───── PROVIDED TEXT

Brian is joined by Congressman Thomas Massie to talk about the “Dual Loyalty Disclosure Act” and more.

Transcript

Speaker 1

Five.

Speaker 2

I think you have care CD Talk station a very happy Wednesday, extra special Wednesday.

Speaker 3

And of course I always.

Speaker 2

Call my favorite hour radio here on the fifty five here see morning show when we get to here from Congressman MASSI followed by Judge Jennena Paulatana, who may be very well be listening. Welcome back, Congressman Massy. Always a distinct pleasure to have you on my program.

Speaker 4

Great to be on your show again, Brian, don't know where to start.

Speaker 2

I want to start with Terris, but I know we got other things to talk about, so let's start with and you can explain to my listeners the Dual Loyalty Disclosure Act, which I know is on your short list today.

Speaker 5

Sure.

Speaker 4

So this is a bill I introduced just last week, and it says that when you file to run for a federal office, if you are a citizen of another country as well as the United States, that you have to disclose that. And the concern here is that we may have members of Congress who are citizens of other countries and therefore have to other countries. When you are sworn into office, you take an oath to the US Constitution. We want to know who else you're obligated to. And

people say, is this ever happened? How do you know there are members of Congress with dual loyalty. Well, it's hard to know. That's why we have the bill. But sometimes when they run for president, we find out or they find out that they do have citizenship in another country.

The two conservative examples I can give you was that I think it was Michelle Bachman had a citizenship in Switzerland and Ted Cruz had citizenship in Canada, and they both renounced their citizenship, which I think is what you should do. And by the way, my personal preference is

that you only have citizenship in the United States. But I thought it would be easier to get a bill passed that requires you to close it and then the voters can decide whether you should be a dual citizen serving in Congress.

──────────
───── SOURCE INFORMATION

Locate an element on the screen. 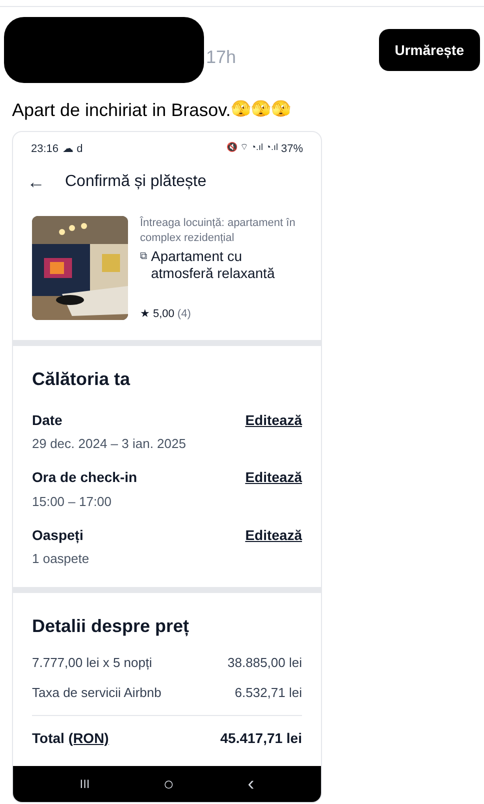  back-button: ‹ is located at coordinates (251, 784).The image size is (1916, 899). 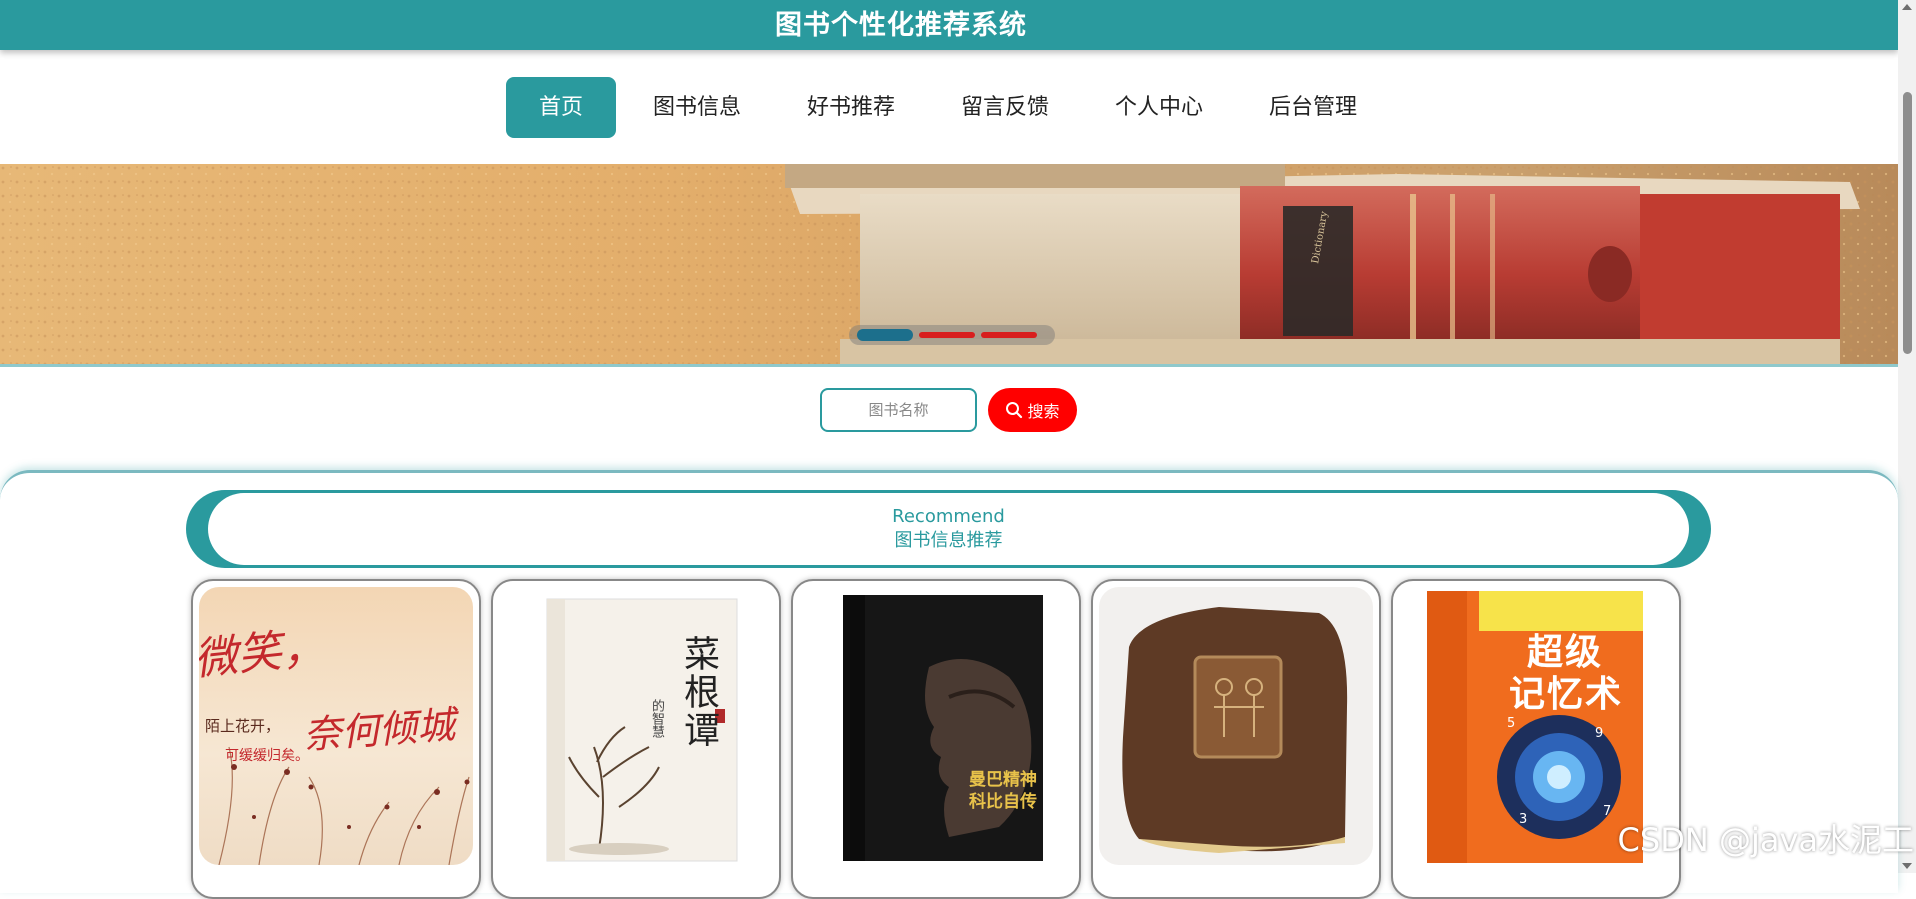 What do you see at coordinates (636, 726) in the screenshot?
I see `book-cover-image: 菜根谭 的智慧` at bounding box center [636, 726].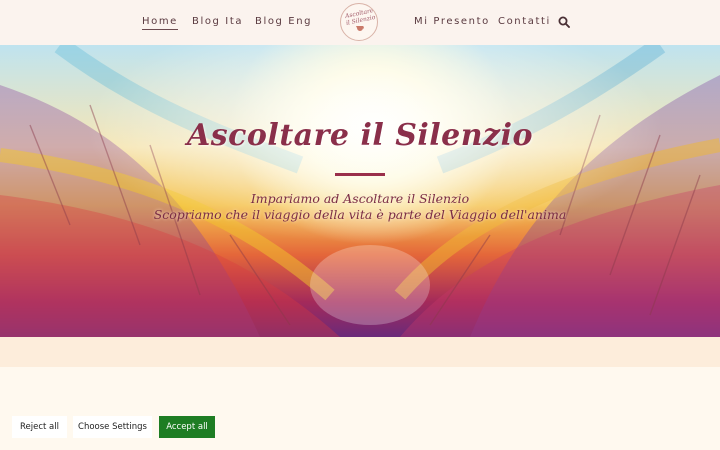  Describe the element at coordinates (360, 174) in the screenshot. I see `hero-divider` at that location.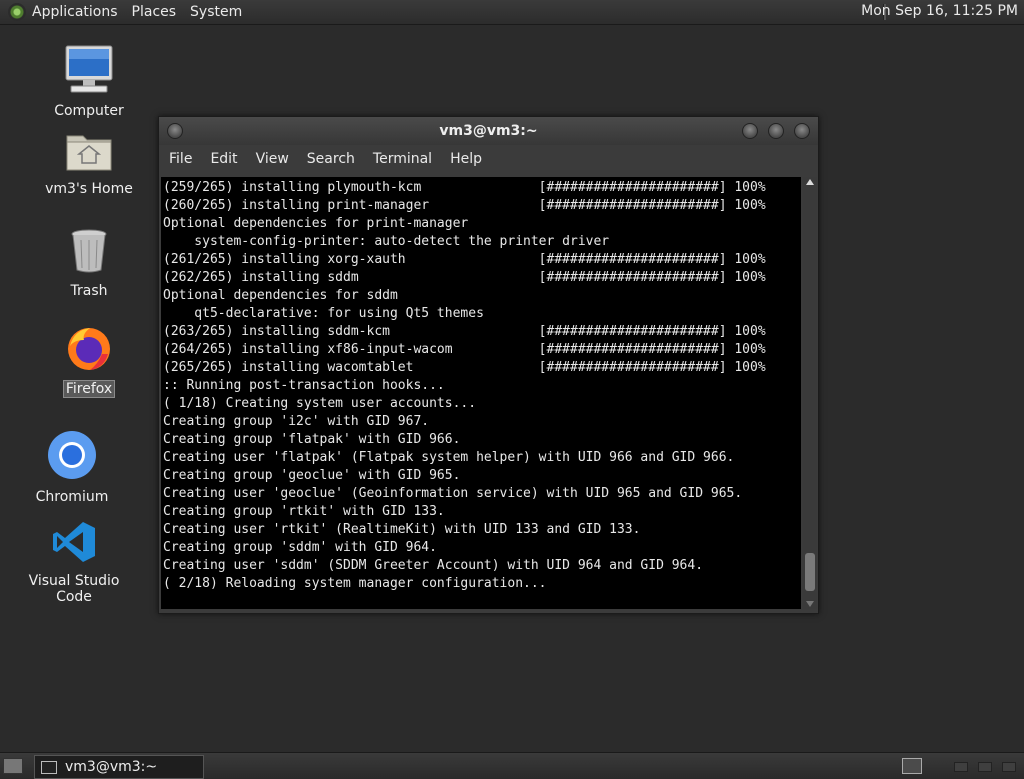  I want to click on terminal-line: Creating group 'geoclue' with GID 965., so click(312, 476). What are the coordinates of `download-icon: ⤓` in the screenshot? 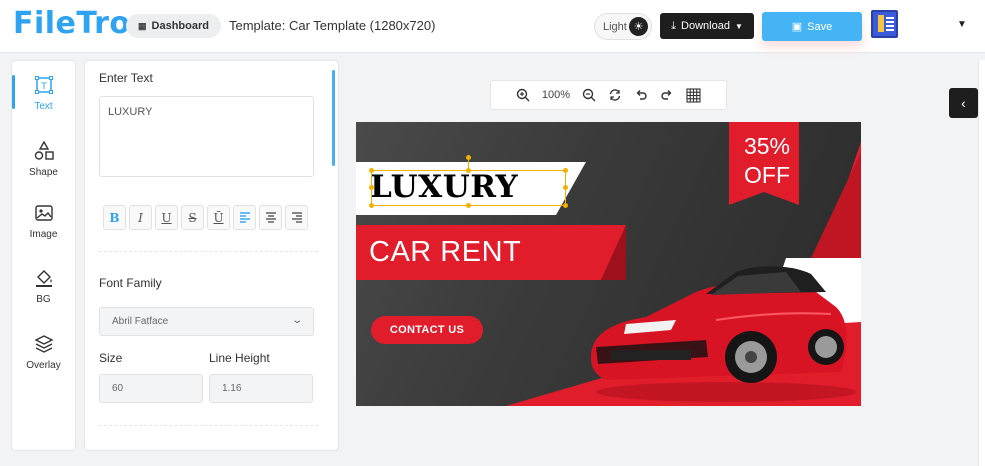 It's located at (674, 26).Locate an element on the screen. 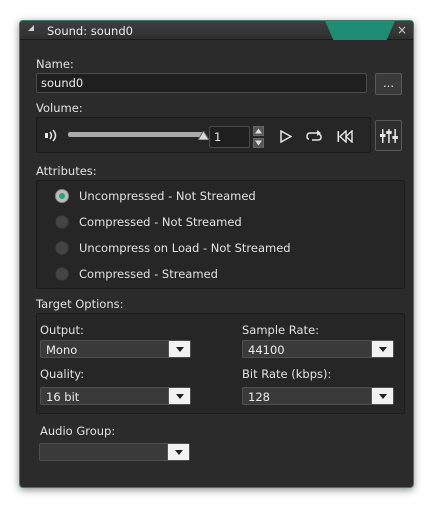  quality-select: 16 bit is located at coordinates (116, 396).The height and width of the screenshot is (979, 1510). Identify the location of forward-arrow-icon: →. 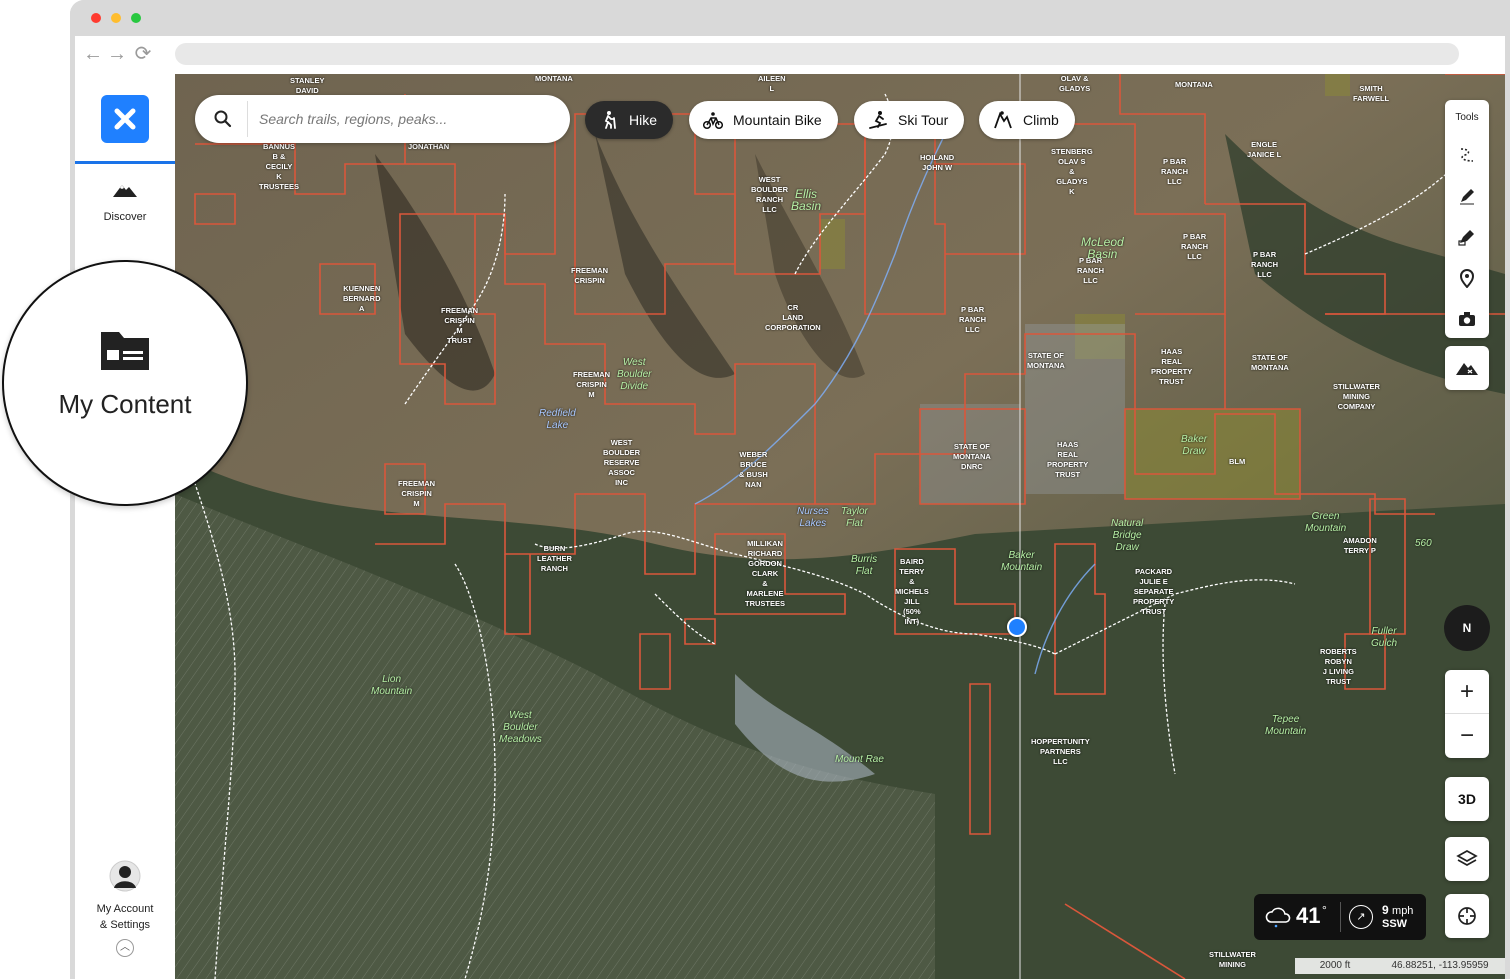
(117, 54).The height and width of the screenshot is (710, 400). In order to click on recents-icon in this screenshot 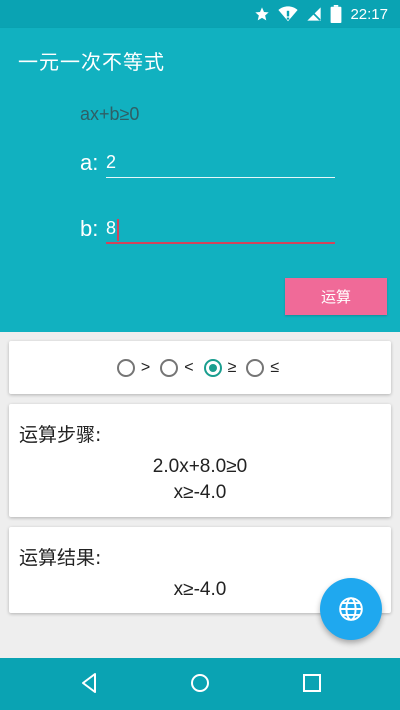, I will do `click(312, 683)`.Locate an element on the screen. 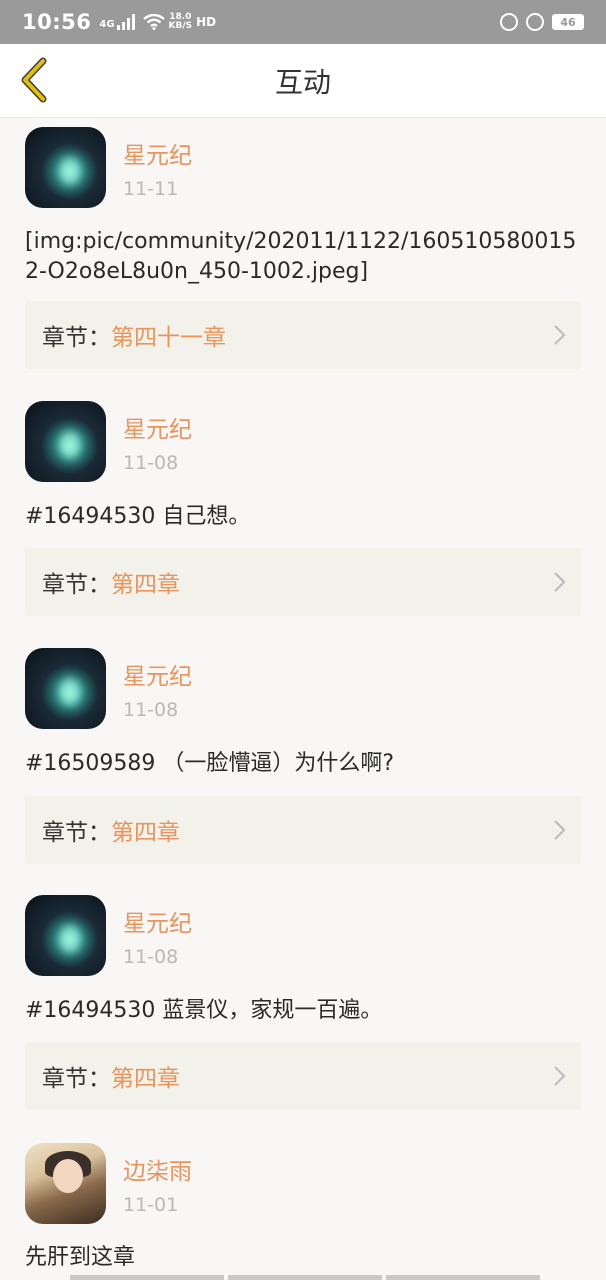 The height and width of the screenshot is (1280, 606). lock-rotation-icon is located at coordinates (509, 22).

──────────

- REQUIRED ACTION
Write the next part of the radio interview transcript about the Dual Loyalty Disclosure Act, picking up after its last sentence. These items have no connection to the interview transcript.

- RESPONSE FOR THIS EXERCISE
Speaker 2

Well, I think that makes perfect sense. I one of my dear friends from you know, high school age married a French girl, and he's been living in France now for the past thirty at least thirty, maybe forty years, and I know he considers himself more French than a US citizen. He's critical of US government, its policies and some even some of the freedoms we enjoy. So I know where his loyalties lie, so it stands to reason that they could be could certainly something like that could happen.

So the big question is who would be against this common sense proposal?

Speaker 5

Congressman Massy nobody should be against it.

Speaker 4

I don't know yet, although I've only got I think four co sponsors for it, Clay Higgins, Marjorie Taylor Green, and one of the I think Andy Biggs, and somebody else joined here recently. So if you're listening to this show and I'm not your congressman, please call their office and ask them to co sponsor this bill.

Speaker 2

All right, I guess is it in committee right now? I know these things have to come out of committee in order to be advanced to the floor, and of course needs to be put up for vote on the floor.

Speaker 3

So where are we in process?

Speaker 4

So it's I introduced it so recently that I'm not sure that it's if it's been referred to a committee yet, And sometimes they're referred to more than one committee, but this is such a short bill, I think it would just go to one committee, and it would be the committee that oversees election law, and I'm not sure which

one that is. It's not one that I serve on because the way I structured this bill is it requires an FEC disclosure, just like when you file to run for office, you have to disclose your financial you have to give financial statements. So it's just one more thing that you have to disclose when you run for office.

Speaker 3

Okay, fair enough.

Speaker 2

Pivoting over to something that it really really gets under my skin, the idea that I can't find out and can't see from labeling where it is that my food has been manufactured. Country of origin labeling. We used to have that at some point, didn't we, And somewhere along the lines that got eradicated.

Speaker 4

Well, listen, your phone has the country of origin label, Your car on the sticker has country of origin label. Your shoes, your suit, your socks. You can know which country, your tools, which country those things came from. Except now with beef and pork, since twenty fifteen, when Congress removed the requirement to label the country of origin on beef and pork, you can't necessarily know.

Speaker 5

And what's more is a lot of times this stuff will.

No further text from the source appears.